A Framework for Highway Economy Studies:

            Possibly the most difficult and error-prone phase of economy studies lies in placing the study in the proper framework or perspective. And if this phase is done incorrectly, inputs of the most reliable data and flawless procedures for analysis will still give erroneous results. Some of the guidelines to be followed in developing this framework are:

1.      Economy studies are concentrated with forecasting the future consequences of possible investments of resources. Past happenings, unless they affect the future, are not considered. This “forward” look is distinctly different from the “backward” look of accounting practice. This difference is illustrated by the discussion of incremental and sunk costs later in this chapter.
2.      Each alternative among which choices are to be made must be fully and clearly spelled out. As an example, if a freeway is proposed to parallel a busy street, there will be vehicle operating cost savings not only to those diverted to the freeway but, possibly, also to the remaining travelers on the street. On the other hand, traffic using this same freeway could increase congestion and vehicle operating costs on other traffic arteries. This likewise should be recognized. Thus, the first step in analysis is to make a complete list of consequences, both economic and other.
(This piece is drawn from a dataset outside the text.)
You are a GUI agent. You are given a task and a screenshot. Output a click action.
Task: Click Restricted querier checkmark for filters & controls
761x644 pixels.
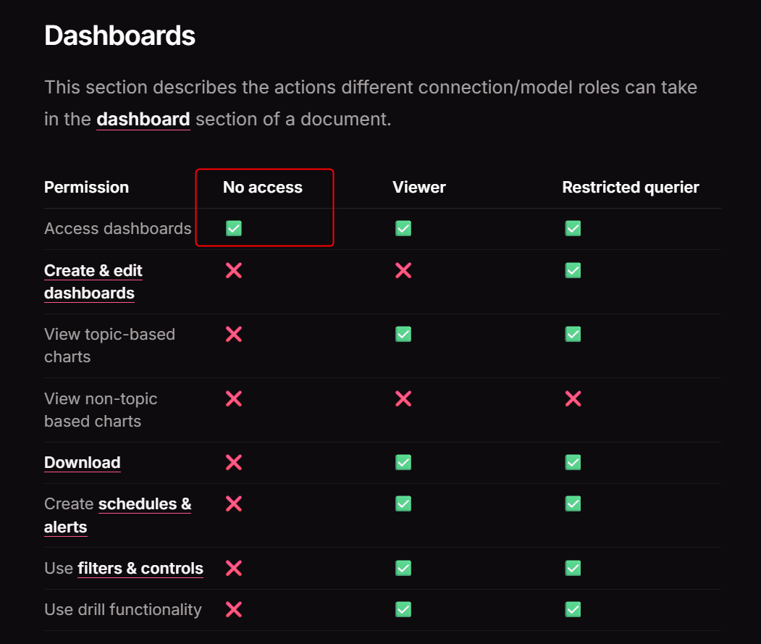click(x=573, y=568)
A clear distinction must be made between economic analysis (the use of resources) and financial considerations (the use of money). It has already been indicated in Chapt. 03 that decision making involve dealing with three elements in sequence. These are (a) economic, which is the use of resources; (b) financial, which deals with getting and expending money and, (c) political and administrative, a catchall phrase for all the no quantifiable forces that bear on the decision. It was also indicated that rational decisions were more likely to be reached if the best alternative from an economic point of view were tested in sequence for its financial and political and administrative viability. It this alternative failed either of these two tests the next most viable alternative would then be examined, and so on.  In the past analysts sometimes erroneously have included financial considerations in economy studies. A first illustration is the practice of including interest as a cost only if money is to be borrowed to finance a project. But it can be seen that, regardless of the source of funds, the same resources will be consumed in constructing, maintaining, and operating the proposed highway whether the project is financed with borrowed funds or with current revenues. Two more among the common situations where financial thinking can lead to errors in economy studies involve allocated and sunk costs.